When my family and friends boarded our charter for a week of diving and spearfishing in the U.S. Virgin Islands, we had no idea the vacation would come with lasting side effects.
On the second morning, we went diving off St. Thomas. Our friends went spearfishing, bringing back an 8-pound mangrove snapper. The captain filleted it, slicing open the liver and other organs.
Ciguatera is a toxin that lives in the organs of big reef fish: barracuda, eel, grouper — anything that feeds on smaller fish. I’d heard once in the Bahamas not to eat a fish that’s larger than your arm, elbow to wrist. I used to think that following that precaution was enough.
That night, the captain fried the fish, which looked and smelled the same as any other. It was only after two hours passed that we knew something was wrong.

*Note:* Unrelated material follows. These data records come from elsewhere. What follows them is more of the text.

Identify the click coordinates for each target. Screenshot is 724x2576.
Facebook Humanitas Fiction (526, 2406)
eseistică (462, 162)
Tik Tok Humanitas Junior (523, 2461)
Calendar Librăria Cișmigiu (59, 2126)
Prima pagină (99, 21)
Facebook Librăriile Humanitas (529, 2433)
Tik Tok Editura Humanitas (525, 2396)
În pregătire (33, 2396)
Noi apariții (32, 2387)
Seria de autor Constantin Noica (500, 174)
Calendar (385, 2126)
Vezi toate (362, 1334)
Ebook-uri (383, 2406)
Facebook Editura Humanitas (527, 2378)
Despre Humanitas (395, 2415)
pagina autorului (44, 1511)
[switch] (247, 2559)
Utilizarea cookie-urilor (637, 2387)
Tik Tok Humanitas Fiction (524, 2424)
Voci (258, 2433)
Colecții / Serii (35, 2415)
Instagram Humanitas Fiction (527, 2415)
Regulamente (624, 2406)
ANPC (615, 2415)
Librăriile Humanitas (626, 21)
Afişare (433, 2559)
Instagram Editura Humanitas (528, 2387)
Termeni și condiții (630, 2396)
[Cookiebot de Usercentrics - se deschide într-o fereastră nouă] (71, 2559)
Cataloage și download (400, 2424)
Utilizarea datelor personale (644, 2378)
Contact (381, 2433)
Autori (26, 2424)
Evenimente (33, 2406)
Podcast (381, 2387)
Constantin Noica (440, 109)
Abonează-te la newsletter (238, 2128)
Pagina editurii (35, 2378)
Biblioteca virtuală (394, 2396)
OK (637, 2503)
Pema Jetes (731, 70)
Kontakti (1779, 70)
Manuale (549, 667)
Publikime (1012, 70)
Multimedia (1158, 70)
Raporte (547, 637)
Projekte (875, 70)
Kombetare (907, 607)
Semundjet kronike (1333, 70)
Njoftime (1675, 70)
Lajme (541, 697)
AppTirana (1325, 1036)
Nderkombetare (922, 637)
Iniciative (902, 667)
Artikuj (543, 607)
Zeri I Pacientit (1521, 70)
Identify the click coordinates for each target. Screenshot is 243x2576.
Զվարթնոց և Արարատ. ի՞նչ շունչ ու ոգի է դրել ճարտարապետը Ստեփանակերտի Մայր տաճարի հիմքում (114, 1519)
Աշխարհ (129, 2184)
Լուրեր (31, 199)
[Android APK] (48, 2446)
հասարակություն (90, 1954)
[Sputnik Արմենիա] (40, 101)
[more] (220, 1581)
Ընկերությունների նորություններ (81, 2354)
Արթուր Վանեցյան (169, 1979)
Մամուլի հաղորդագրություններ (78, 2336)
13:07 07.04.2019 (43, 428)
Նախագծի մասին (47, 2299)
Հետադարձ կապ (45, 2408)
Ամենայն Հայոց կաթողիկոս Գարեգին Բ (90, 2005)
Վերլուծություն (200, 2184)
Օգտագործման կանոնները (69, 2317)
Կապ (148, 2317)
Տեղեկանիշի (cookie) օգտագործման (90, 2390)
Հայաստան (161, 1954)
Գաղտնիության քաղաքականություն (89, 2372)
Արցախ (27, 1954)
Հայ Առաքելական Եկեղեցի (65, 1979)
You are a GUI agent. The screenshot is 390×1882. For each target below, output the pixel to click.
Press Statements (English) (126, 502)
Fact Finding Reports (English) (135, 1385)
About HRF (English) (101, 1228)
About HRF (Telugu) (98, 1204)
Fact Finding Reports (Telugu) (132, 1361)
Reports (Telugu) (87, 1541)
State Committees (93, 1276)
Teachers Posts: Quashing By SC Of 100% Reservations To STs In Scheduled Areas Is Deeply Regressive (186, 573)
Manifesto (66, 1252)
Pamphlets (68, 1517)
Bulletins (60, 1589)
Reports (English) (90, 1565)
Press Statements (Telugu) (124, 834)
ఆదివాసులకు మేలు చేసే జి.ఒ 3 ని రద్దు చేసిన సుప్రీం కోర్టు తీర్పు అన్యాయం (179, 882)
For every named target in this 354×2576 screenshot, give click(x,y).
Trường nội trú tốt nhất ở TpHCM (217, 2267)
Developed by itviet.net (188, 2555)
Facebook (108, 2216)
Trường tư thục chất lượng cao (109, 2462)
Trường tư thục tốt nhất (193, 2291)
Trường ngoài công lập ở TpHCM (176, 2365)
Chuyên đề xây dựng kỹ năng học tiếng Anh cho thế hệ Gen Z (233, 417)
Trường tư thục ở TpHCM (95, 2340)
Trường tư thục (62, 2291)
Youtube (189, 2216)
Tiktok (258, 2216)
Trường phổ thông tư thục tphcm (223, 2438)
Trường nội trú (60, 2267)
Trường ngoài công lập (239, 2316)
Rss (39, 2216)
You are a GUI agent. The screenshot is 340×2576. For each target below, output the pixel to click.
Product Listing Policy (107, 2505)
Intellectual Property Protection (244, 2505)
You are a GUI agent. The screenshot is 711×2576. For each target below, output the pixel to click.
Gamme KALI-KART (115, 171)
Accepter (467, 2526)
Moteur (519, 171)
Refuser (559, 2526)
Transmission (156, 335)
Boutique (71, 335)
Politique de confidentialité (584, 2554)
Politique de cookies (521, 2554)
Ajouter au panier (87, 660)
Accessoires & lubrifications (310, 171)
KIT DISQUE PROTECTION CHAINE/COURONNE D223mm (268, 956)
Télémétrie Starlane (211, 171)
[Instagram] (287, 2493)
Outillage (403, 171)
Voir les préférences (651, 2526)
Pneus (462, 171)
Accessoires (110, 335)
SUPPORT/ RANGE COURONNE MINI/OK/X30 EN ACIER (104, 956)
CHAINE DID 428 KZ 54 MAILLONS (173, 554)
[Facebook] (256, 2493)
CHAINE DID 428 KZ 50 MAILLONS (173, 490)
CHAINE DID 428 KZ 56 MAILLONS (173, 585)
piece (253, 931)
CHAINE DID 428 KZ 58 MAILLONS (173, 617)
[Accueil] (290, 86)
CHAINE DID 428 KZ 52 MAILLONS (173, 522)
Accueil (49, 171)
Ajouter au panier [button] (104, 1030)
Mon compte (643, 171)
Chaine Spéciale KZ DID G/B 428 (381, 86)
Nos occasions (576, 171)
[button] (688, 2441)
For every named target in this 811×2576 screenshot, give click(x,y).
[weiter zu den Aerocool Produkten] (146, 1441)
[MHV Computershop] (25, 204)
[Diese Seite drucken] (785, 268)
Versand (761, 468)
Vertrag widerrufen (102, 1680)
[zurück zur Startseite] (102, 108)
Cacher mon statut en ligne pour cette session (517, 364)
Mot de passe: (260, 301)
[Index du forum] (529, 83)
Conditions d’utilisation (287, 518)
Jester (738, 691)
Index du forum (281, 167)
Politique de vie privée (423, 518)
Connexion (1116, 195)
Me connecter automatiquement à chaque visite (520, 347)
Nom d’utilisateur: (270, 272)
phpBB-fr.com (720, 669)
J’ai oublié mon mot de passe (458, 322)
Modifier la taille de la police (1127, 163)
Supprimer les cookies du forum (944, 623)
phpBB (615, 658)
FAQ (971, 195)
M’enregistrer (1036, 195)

First came a tingling sensation on the bottoms of our feet and in our fingertips. Then came the vomiting and diarrhea. Eight of us were sick at once, with the kids the worst. My daughter was delirious, losing all awareness of where she was. That sickness, and feeling overtired and spent, lasted two days; every time we thought it was over, another wave took hold. Needless to say, that snapper ruined our trip.
It’s been years, and to this day, we still have neurological symptoms. My wife gets itchy palms if she drinks alcohol. We’re all much more sensitive to heat and cold. My daughter still feels pain in her knees and joints that can last for days.
Maybe weirdest of all, we do still eat fish. We’re just much more careful about the ones we say yes to.
And we’re trying to get the word out: Ciguatera is a neurotoxin that stays in your body forever. There is no treatment.